Friday, July 19, 2024

Insight: An unforgettable caregiving situation

By Ed Pierce
Managing Editor


Recovering from chemotherapy and several cancer surgeries in 1999 was harder than I thought it would be. As I was starting to function again after months of poor health, I couldn’t go back to work with the newspaper right away and needed something simpler to regain my strength and slowly reacclimate myself to more challenging tasks after months of inactivity.

While recovering from cancer surgery in
1999, Ed Pierce provided caregiving
for a retired U.S. Navy captain named
Earle, who was suffering from dementia.
PHOTO BY ED PIERCE  
My mother worked as a case manager for a social worker and asked if I would be interested in helping an elderly veteran with dementia a few days a week while on a leave of absence from my journalism job. The pay was good, and it wasn’t a difficult situation making his meals and keeping him safe. Being a caregiver for him turned out to be one of the most memorable experiences of my life.

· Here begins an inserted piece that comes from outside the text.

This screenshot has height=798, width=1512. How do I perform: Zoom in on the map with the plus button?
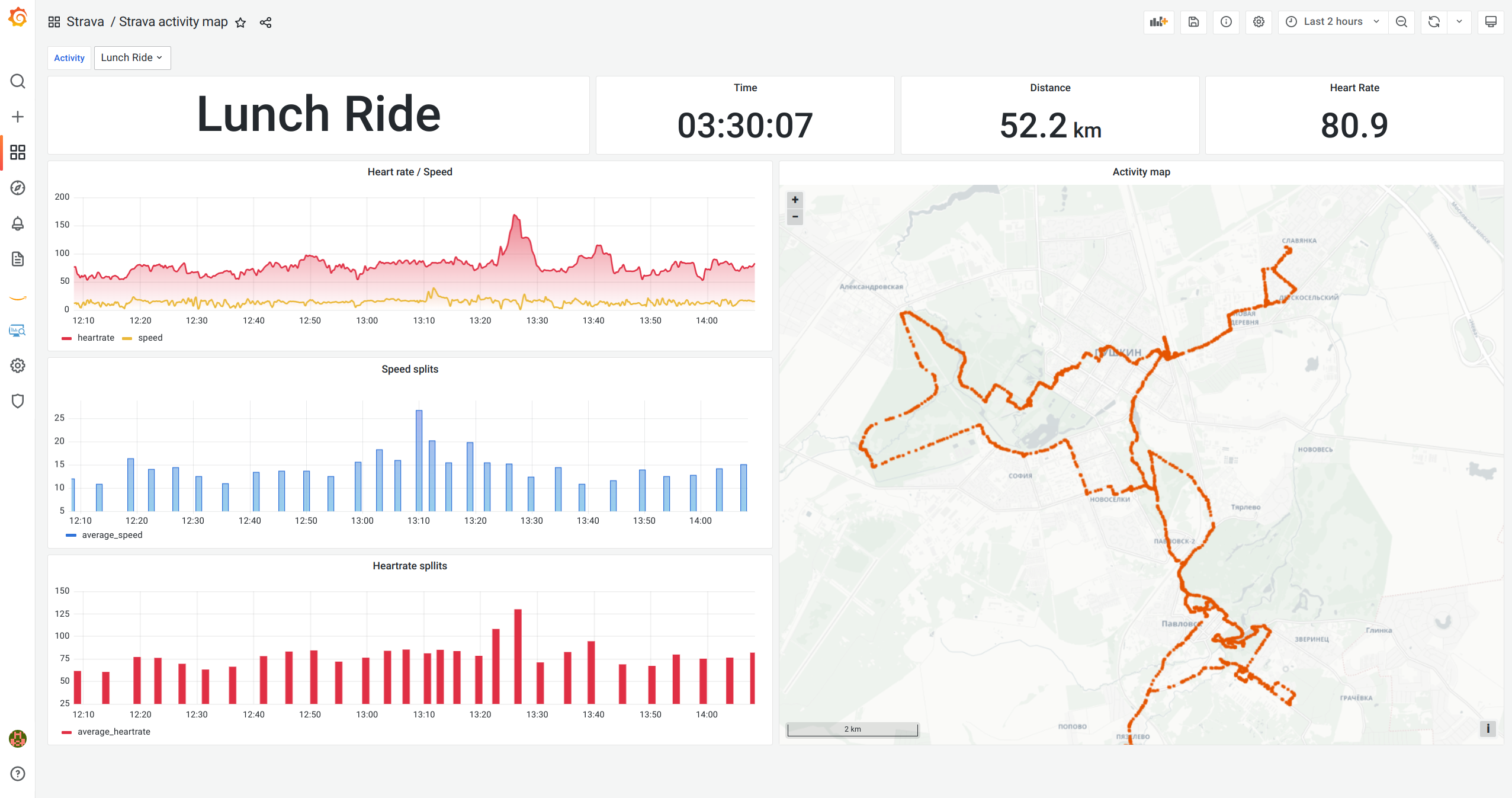click(x=795, y=200)
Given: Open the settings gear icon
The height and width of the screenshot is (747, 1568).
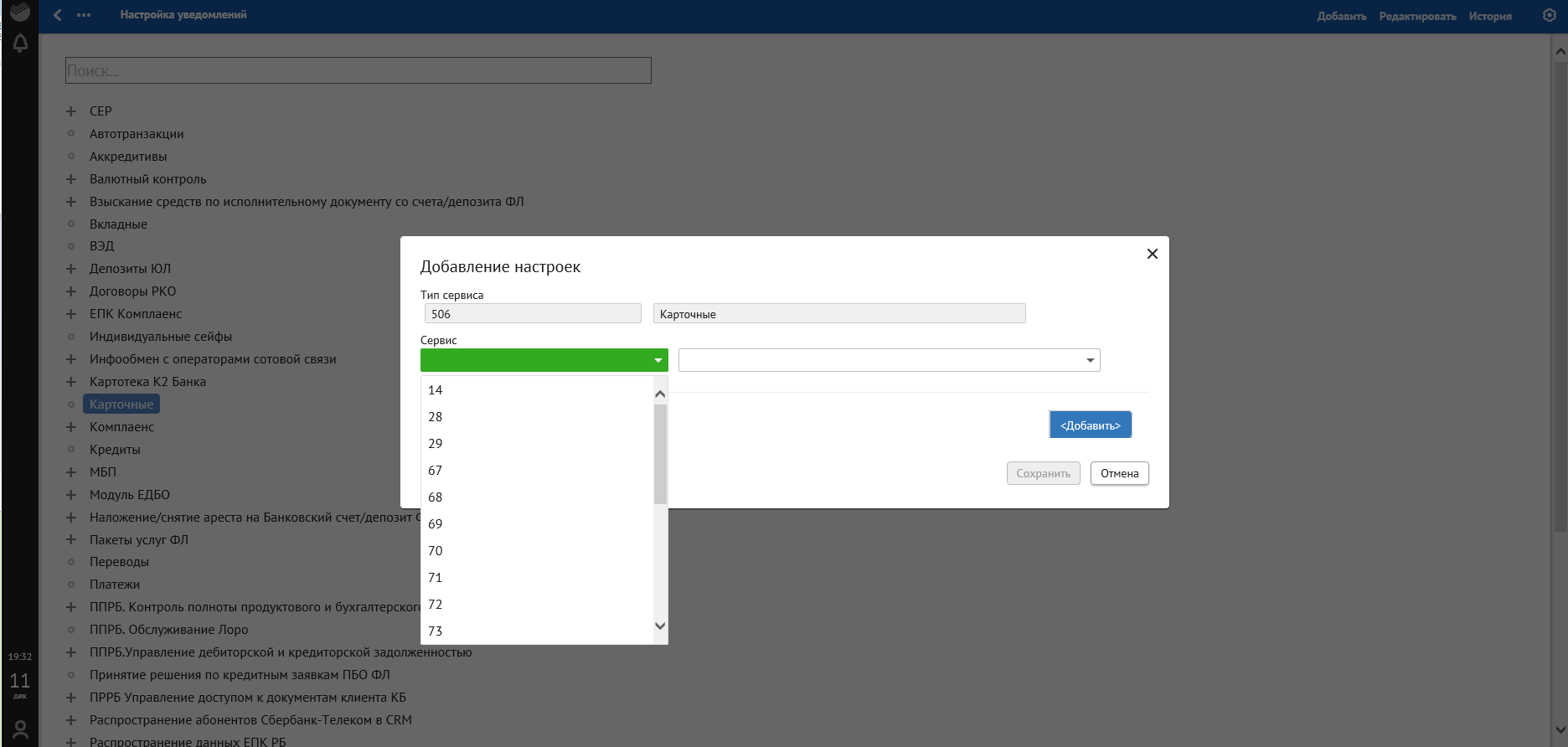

Earle was in his 80s and had served as a captain in the U.S. Navy during World War II. When he retired from 30-plus years of military service in the 1960s, he and his wife invested in oceanfront property in Cocoa Beach, Florida, purchased a home and enjoyed a comfortable lifestyle. The couple had no children and after his wife’s death in 1991, Earle began a slow cognitive decline.

By that time, he had accumulated a portfolio worth more than $2 million from land sales and sound stock purchases and he appointed a friend as his guardian to safeguard his income and to ensure that he remained in his home for the rest of his life instead of being placed in a nursing home.

Round-the-clock caregivers were hired after he drove to a nearby Denny’s for breakfast and instead of hitting the brakes on his truck, he hit the gas pedal inadvertently and drove into the front of the restaurant. When the police arrived, they discovered he wasn’t wearing any clothes too.

Over the course of several years as Earle’s mental health declined, some of the caregivers helped themselves to some of the cash that the guardian provided for groceries or were asleep in the middle of the night when he slipped out the door and was found wandering through town in his pajamas. That’s when the social worker became involved, and my mother thought I could help myself through looking after him, but I could also be a trustworthy and dependable person to spend time with Earle.

Accepting the job, I quickly learned this was not going to be easy. The guardian asked me to take him to the movies and I did. In the middle of the film, he removed one of his hearing aids and flung it across the darkened theater. Another time he flushed another of his hearing aids down the toilet. I found a hearing aid buried in his sock drawer and another one was whistling in his mouth when I asked him what happened to it.

The caregivers would stay overnight at his house and one week both the caregivers and Earle were suddenly sick from colds in the middle of summer. We couldn’t figure it out. But then one night I heard Earle in the kitchen at 3 a.m. and watched what he was doing. He got a spoon out of the drawer, opened the refrigerator and ate a spoonful of mayonnaise straight out of the jar. He licked the spoon dry and replaced it in the silverware drawer and went back to bed. That’s how we all became sick at the same time.

The first week I worked there, the guardian dropped by and handed Earle $400 to buy groceries with. I made a list of things we needed and then I drove Earle to the grocery store. He helped choose the items and brands he wanted, and we filled the shopping cart up. Going through the checkout line, the cashier finished ringing everything up and the bill came to $335. I asked Earle to pay her for the groceries and he said no. He wouldn’t give us his wallet with the cash in it and I learned a lesson that day, the guardian needed to hand me the cash for shopping, not Earle.

I also discovered a lot about myself and my own phobias while working that job. One time, Earle slipped and hit his head on a table, cutting his forehead. Blood spurted onto the floor, and I found that I didn’t mind cleaning up blood. But another time Earle was in his room taking a nap and had taken off his Depends and made quite a mess in his room. I found cleaning that up to be rather unsettling for me.

Eventually my health was fully restored after a year or so and I was ready to return to my newspaper job full-time. It was difficult to say goodbye, but I left that situation knowing I had done my best for him, and he was in good hands with people who cared about him and were honest.

About six months later Earle was eating breakfast one morning when his heart gave out and he died at the kitchen table. It was sad, but I was comforted in knowing this proud veteran was at peace and no longer suffering.